Technical information
- Licensing authority: FCC
- Facility ID: 56484
- Class: C
- ERP: 100,000 watts
- HAAT: 453 m (1,486 ft)

Links
- Public license information: Public file; LMS;
- Webcast: Listen live
- Website: q945allrock.com

= KFRQ =

Classic Rock Radio station in Harlingen, Texas

KFRQ (94.5 FM) is a radio station broadcasting a classic rock format. Licensed to Harlingen, Texas, United States, the station serves the Rio Grande Valley area. The station is currently owned by Entravision. It shares a studio with its sister stations in McAllen, Texas, while its transmitter is located in La Feria, Texas.

==History==
The station began around 1960 as easy listening station KELT-FM and was co-owned with KGBT AM and television. Some of the TV personalities such as anchorman Frank "FM" Sullivan and weathercaster Larry James hosted music programs on the station. Frank's wife Hilda Sullivan would anchor locally produced newsbreaks called "Micronews." The station would soon automate and update the programming to adult contemporary using Drake-Chenault's "Hit Parade". The station would later change to country music as "K-Frog" and would on March 1, 1992, change its call sign to the current KFRQ. On January 1, 1995, the station changed formats to rock under the direction of Program Director Alan Sells. On December 15, 2017, Entravision conducted a corporate restructure, firing over half the air staff, including their morning show hosts for over 20 years, Big Al and Charlie.

On April 13, 2020, KFRQ shifted their format from active rock to classic rock, still under the "Q94.5" name.

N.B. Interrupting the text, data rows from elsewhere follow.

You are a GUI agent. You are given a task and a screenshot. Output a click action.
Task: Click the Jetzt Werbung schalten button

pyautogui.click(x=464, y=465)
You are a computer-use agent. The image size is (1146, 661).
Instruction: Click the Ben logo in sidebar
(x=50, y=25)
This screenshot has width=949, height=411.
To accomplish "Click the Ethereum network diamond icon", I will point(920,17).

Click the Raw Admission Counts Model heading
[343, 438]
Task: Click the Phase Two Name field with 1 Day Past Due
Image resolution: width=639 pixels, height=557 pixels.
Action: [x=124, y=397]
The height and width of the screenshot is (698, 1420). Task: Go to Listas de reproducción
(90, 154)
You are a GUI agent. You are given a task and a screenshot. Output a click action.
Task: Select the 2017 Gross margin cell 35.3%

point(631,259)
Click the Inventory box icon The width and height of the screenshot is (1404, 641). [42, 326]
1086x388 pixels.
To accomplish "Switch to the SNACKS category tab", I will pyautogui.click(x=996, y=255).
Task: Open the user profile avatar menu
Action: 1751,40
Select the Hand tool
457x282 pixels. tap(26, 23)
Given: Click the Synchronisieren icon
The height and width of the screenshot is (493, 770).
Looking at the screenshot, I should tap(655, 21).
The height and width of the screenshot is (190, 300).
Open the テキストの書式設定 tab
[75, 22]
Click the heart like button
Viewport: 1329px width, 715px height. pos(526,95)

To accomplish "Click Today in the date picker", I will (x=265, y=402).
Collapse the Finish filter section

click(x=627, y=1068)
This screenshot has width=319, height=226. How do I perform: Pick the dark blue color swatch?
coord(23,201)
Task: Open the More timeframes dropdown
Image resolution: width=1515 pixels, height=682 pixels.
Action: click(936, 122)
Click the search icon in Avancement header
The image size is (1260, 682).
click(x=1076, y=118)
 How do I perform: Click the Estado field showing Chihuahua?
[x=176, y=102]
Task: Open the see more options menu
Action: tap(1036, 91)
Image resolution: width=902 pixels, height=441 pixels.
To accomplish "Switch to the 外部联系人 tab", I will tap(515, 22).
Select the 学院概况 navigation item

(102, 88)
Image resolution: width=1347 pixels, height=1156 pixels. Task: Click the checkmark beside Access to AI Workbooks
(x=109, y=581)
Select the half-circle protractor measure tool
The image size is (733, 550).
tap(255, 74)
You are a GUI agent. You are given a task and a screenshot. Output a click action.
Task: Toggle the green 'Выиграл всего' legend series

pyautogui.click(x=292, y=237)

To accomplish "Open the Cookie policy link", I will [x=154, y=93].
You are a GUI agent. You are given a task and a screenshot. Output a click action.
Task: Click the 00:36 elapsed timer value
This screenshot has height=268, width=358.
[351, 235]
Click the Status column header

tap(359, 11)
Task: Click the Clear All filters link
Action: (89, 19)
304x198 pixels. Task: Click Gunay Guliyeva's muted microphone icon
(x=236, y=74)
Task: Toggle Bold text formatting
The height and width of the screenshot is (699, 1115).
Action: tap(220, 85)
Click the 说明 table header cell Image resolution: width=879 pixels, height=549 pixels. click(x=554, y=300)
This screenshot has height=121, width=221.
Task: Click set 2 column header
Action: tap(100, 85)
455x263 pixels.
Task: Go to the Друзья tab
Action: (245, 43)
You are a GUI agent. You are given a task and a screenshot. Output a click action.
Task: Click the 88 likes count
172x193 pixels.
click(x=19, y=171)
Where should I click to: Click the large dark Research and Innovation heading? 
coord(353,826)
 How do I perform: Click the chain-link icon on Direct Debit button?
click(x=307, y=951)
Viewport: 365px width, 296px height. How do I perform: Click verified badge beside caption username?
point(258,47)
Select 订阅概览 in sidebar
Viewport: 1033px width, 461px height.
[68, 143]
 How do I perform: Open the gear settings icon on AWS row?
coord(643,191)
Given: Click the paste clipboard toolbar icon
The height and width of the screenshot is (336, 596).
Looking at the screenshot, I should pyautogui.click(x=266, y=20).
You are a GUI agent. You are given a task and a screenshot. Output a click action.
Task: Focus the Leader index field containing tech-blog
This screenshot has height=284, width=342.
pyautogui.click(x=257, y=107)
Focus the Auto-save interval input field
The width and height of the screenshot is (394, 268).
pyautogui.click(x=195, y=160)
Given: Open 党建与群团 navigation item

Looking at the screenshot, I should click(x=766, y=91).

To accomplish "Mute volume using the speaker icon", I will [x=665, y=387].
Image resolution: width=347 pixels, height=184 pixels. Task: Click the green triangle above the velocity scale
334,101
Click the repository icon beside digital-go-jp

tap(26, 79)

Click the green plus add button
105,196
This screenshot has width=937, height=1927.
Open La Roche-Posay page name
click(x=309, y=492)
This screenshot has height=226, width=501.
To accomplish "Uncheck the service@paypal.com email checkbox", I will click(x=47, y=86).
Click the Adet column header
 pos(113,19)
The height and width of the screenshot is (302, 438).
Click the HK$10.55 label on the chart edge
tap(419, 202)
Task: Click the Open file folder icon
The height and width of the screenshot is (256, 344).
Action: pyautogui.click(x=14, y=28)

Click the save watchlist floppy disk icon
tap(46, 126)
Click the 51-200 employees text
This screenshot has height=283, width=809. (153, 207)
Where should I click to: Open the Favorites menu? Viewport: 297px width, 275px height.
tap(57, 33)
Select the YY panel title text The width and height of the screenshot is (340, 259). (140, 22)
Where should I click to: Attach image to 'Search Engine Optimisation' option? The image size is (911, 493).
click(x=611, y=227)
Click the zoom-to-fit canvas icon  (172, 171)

The change came two weeks after sister station KKPS changed their format from Regional Mexican to Bilingual Rhythmic CHR. Sister station KVLY also switched their format from Contemporary hit radio back to Adult Contemporary the same day. With the change, this brought back the Classic rock format to the Rio Grande Valley for the first since 2015, when iHeartMedia-owned station KQXX-FM dropped that format for a simulcast of Hot AC-formatted station KHKZ, also owned by iHeartMedia. KRIX also flipped to Classic Rock on the same day, thus sparking a “Classic Rock” war between both stations.

On March 8, 2024, KFRQ temporarily went off the air shortly after 10 am, as a result of the KGBT-TV tower in La Feria, Texas (which the station's tower transmits from) being brought down after two of its 24 guy wires snapped. The station went back on the air shortly after 12 pm. KBTQ (owned by Latino Media Network) was also affected.